My intention had been to pop into St Albans to do some shopping in the weekly market and started with the stalls at the far end of St Peters Street. The variety of stalls was amazing from home made bread to amusing signs. I ear marked a few things I thought I might go back to buy later.
Bread on sale at St Albans Market
At the far end of the present day market I found the site of the original market place fronted by the old town hall. People were sitting outside the latter enjoying a coffee warmed by a winter sun.
Market stalls in front of the old town hall in St Albans
I was tempted to join them but I decided to walk through the Market Place first.
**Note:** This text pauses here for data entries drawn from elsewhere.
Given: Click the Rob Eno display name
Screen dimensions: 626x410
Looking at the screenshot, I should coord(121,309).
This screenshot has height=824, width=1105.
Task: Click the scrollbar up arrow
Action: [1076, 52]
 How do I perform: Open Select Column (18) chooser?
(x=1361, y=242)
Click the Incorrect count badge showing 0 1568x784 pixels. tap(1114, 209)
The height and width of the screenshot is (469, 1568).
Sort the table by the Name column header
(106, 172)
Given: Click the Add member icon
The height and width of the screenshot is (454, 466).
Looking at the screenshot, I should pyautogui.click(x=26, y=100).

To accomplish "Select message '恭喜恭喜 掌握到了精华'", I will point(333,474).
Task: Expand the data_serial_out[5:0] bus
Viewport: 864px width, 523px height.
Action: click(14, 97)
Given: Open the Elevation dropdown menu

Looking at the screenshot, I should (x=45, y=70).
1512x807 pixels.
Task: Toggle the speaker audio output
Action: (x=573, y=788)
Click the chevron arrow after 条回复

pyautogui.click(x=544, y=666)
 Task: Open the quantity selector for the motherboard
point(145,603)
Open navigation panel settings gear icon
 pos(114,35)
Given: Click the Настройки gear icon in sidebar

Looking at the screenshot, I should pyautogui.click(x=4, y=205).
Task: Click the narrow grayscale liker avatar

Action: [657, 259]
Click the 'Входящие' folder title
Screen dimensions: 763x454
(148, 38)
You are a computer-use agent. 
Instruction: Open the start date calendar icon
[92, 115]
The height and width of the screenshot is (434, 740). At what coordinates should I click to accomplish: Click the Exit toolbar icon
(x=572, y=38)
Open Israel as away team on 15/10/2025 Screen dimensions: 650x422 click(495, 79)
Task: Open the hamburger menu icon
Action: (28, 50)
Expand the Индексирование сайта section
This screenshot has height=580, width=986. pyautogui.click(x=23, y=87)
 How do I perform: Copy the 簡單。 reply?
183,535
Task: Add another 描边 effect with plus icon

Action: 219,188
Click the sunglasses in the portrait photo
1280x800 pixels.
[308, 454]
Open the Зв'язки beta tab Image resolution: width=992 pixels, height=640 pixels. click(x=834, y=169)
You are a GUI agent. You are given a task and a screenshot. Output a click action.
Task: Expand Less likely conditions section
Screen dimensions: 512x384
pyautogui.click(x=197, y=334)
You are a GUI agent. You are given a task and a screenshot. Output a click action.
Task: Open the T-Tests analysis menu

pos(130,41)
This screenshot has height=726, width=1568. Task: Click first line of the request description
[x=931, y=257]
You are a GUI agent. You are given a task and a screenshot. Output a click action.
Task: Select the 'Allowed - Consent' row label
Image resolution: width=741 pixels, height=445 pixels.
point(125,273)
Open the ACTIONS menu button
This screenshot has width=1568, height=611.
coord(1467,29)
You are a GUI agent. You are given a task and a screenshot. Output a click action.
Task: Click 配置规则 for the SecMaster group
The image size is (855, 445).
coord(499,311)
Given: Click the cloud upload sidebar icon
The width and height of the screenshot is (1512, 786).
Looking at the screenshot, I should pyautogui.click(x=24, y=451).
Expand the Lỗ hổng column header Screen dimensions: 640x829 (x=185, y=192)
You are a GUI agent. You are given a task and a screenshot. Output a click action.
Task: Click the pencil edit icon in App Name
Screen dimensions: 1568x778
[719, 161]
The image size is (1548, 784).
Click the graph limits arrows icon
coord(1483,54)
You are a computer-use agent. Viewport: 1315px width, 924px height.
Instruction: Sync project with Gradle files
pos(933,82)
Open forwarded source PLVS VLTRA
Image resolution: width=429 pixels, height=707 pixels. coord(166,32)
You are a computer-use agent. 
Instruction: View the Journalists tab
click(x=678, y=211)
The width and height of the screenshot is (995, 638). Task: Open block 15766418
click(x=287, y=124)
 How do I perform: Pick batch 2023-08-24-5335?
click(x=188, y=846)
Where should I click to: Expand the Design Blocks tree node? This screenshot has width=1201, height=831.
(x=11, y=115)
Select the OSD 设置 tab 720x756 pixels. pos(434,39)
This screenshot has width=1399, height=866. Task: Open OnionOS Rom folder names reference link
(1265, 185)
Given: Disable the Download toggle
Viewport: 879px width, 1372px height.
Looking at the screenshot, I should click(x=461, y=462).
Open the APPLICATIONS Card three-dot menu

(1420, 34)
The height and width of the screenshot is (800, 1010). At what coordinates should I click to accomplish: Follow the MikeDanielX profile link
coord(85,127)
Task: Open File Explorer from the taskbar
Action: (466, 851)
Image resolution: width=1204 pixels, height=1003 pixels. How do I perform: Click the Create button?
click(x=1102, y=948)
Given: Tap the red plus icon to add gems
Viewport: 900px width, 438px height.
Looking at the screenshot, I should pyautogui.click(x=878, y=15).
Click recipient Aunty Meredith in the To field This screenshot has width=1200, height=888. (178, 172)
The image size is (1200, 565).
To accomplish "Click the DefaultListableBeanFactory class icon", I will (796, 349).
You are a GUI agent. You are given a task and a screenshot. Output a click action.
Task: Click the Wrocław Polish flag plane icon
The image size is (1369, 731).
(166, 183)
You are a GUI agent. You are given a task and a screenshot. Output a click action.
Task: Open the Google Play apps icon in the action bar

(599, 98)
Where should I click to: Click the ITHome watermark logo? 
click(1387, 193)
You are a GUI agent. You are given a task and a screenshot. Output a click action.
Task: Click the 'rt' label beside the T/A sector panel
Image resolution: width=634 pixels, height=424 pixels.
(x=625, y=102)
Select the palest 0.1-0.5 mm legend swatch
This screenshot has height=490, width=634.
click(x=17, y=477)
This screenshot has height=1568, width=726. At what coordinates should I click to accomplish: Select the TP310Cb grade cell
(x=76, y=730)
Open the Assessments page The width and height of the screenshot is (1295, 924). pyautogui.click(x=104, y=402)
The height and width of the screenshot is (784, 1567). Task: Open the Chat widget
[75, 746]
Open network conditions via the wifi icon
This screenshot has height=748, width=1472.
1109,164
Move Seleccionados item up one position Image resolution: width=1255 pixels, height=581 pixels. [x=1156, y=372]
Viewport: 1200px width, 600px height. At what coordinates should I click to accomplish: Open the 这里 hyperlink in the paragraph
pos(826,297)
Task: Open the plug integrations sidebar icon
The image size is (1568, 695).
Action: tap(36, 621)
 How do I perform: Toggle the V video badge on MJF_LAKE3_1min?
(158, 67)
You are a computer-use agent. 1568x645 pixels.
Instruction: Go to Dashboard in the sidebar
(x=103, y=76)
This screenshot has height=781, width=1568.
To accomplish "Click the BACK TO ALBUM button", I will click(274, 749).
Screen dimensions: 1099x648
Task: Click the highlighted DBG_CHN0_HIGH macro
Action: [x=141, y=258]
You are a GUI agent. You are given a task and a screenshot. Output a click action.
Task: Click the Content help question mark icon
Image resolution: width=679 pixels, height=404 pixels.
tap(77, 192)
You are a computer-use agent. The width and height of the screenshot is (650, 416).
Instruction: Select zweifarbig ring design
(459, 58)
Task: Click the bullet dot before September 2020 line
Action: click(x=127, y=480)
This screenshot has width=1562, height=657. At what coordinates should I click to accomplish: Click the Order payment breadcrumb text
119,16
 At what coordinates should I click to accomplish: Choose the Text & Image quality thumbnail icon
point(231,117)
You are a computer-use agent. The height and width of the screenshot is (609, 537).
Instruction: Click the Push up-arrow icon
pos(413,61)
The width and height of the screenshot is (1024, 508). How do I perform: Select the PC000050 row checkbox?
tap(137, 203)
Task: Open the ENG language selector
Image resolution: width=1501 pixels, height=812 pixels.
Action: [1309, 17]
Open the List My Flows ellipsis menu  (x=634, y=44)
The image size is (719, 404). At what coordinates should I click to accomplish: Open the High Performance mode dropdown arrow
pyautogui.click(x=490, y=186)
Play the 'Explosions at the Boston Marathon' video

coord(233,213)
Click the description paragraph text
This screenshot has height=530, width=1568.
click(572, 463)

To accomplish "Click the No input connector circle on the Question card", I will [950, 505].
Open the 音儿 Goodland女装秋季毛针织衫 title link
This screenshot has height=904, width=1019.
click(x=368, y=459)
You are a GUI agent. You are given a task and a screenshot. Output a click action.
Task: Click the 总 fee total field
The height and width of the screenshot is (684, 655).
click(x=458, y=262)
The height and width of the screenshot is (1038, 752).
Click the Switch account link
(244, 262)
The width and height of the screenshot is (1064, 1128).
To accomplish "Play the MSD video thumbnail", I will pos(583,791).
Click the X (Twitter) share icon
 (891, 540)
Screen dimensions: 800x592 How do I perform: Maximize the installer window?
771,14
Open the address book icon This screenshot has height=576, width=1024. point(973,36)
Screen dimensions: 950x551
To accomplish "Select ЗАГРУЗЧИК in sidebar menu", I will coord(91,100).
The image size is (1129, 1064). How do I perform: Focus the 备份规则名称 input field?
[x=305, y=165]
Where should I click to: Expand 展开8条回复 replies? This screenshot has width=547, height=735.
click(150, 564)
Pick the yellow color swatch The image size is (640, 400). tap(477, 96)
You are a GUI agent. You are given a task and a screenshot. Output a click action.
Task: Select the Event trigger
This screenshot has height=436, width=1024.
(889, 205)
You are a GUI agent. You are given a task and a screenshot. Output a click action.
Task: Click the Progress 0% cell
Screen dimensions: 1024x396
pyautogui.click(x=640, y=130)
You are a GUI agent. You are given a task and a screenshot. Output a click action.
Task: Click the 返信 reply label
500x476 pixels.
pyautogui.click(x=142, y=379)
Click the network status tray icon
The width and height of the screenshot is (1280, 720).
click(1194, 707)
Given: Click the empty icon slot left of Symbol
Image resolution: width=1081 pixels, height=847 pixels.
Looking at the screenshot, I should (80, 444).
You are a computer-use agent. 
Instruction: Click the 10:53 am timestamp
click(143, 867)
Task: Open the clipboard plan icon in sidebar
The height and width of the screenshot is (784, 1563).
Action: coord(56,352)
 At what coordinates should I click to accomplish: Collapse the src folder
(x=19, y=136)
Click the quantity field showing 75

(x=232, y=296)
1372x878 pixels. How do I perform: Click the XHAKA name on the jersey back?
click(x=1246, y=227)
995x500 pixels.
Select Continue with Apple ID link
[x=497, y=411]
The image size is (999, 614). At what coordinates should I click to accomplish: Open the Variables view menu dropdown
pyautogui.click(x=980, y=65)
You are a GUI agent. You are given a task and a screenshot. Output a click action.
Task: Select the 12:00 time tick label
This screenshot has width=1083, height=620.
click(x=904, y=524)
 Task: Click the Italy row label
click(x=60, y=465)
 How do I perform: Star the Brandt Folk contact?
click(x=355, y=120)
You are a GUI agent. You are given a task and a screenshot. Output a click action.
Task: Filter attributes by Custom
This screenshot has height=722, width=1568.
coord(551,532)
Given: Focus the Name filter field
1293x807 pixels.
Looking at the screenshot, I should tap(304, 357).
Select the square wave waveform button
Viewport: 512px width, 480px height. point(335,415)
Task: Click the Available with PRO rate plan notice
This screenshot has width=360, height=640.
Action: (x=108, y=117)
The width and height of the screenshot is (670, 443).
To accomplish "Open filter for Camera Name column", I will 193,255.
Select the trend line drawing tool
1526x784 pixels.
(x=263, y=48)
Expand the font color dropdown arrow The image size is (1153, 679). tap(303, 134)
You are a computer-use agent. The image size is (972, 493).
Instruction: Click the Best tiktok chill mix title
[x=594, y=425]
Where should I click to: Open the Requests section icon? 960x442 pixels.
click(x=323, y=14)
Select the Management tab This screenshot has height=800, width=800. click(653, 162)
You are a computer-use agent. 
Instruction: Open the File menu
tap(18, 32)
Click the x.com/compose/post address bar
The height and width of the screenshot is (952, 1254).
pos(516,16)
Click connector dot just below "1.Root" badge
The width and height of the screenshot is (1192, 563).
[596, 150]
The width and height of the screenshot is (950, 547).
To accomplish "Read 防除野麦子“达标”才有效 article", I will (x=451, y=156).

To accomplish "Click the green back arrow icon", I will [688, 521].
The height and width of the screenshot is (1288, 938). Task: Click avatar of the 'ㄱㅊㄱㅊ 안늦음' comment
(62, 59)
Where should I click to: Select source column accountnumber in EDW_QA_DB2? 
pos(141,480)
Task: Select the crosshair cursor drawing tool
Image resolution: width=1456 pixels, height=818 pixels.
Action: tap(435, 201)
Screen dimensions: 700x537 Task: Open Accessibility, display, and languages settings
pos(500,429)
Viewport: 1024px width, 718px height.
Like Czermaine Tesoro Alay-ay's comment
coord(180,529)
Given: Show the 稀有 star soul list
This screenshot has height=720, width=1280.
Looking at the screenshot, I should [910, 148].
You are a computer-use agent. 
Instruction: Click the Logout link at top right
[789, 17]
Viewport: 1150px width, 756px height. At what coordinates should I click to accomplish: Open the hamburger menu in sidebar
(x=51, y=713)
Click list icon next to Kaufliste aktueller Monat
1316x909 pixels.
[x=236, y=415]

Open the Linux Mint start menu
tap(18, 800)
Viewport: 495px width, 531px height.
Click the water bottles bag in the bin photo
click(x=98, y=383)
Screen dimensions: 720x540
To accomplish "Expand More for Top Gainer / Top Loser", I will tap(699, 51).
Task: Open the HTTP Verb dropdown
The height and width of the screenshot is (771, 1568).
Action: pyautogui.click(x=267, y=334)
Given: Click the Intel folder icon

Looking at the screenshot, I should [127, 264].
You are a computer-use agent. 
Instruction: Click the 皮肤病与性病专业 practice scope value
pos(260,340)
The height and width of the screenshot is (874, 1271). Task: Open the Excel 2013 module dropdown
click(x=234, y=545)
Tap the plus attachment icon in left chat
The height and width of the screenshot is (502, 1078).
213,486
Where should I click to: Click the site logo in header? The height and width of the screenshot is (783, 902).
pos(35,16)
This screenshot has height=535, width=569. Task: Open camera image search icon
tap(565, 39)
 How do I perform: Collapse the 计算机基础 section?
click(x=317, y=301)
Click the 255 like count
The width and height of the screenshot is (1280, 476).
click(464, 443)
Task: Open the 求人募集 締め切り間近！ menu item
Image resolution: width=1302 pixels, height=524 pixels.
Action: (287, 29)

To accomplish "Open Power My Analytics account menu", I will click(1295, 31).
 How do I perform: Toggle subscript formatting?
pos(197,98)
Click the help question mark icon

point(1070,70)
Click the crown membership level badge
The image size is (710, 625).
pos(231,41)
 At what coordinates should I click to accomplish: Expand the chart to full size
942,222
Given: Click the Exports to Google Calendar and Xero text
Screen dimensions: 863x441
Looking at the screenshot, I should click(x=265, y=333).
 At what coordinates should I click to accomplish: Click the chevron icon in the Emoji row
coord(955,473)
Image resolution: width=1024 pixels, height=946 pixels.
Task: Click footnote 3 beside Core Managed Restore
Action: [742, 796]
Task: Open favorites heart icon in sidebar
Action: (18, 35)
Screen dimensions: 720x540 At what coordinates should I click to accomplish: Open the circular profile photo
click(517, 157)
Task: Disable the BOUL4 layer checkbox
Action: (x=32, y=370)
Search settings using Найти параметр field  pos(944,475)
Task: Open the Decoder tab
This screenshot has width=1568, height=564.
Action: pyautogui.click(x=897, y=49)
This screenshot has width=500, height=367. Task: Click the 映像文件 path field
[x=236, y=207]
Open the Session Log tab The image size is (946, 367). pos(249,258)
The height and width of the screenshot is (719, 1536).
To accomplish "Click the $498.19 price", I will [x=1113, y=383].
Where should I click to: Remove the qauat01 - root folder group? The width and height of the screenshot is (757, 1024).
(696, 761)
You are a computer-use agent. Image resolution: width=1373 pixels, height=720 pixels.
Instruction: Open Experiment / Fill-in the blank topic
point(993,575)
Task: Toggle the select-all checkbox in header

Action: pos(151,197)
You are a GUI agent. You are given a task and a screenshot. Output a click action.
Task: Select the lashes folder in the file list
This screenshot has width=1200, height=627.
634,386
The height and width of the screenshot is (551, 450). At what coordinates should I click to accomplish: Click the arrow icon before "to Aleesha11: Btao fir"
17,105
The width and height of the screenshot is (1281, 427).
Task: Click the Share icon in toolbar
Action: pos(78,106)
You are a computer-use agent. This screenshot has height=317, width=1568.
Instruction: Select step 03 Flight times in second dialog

At the end of this street I discovered the Clock Tower. This medieval bell tower, built between 1403 and 1412, is a rarity in England and contains two bells one of which was used to sound the curfew as well as pending disasters and local gatherings.
Clock Tower in St Albans
A signpost directing me to the cathedral put all thoughts of shopping out of my head and I set off in that direction. This took me along George Street where I found some fifteenth century buildings now being used as shops and restaurants. The town has a large number of eating places many housed in old inns – relics of the days when St Albans was the first coaching stop between London and the Midlands.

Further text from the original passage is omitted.